Falen komt door de beroerde omstandigheden of aan anderen.
16 “Actor-waarnemer”-bias
Als ik succes heb, komt dat door mijn competenties.
Als iemand anders succes heeft, komt het door de omstandigheden.
Als ik faal, geldt het omgekeerde.
17. Bedrogbias
Is er hoge tijdsdruk?
Dan handel je sneller dan normaal.
Jouw neiging tot bedrog en onethisch handelen neemt toe.
18. Substitutieheuristiek
Als het reflexbrein geen antwoord vindt op een vraag, zal het een gemakkelijkere vraag beantwoorden die met de eerste in verband staat.
Voorbeeld: De juiste sollicitant selecteren
Voor het reflecterende brein van een leidinggevende is het een zware klus om tussen verschillende sollicitanten de juiste te kiezen, rekening houdend met ieders CV, feedback van eerdere werkgevers, de uitkomsten van hun assessments, enzovoort.
Het reflexbrein komt met een snel antwoord, dat de leidinggevende zijn onderbuikgevoel noemt.
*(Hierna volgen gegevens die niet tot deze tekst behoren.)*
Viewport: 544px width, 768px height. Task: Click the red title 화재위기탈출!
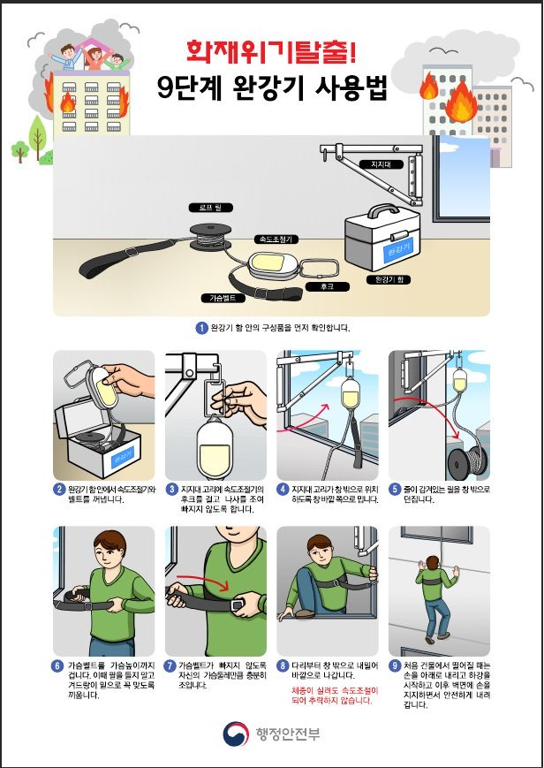point(271,51)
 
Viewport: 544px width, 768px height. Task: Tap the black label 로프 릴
point(210,208)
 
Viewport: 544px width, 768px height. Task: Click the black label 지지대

Vooral als de leider haast heeft en geen tijd neemt voor reflectie of voor een echt gesprek met een collega.
Hij zal niet beseffen dat zijn reflexbrein onbewust de oorspronkelijke moeilijke vraag “Wie is de beste kandidaat?” heeft ingeruild voor de gemakkelijke vraag: “Wie lijkt de beste kandidaat?”, en dat deze conclusie zo snel en zo gemakkelijk wordt bereikt vanwege de schoonheidsbias, het stereotyperen, de vertrouwdheidsbias, de selectieve waarneming en andere biases van dit reflexbrein.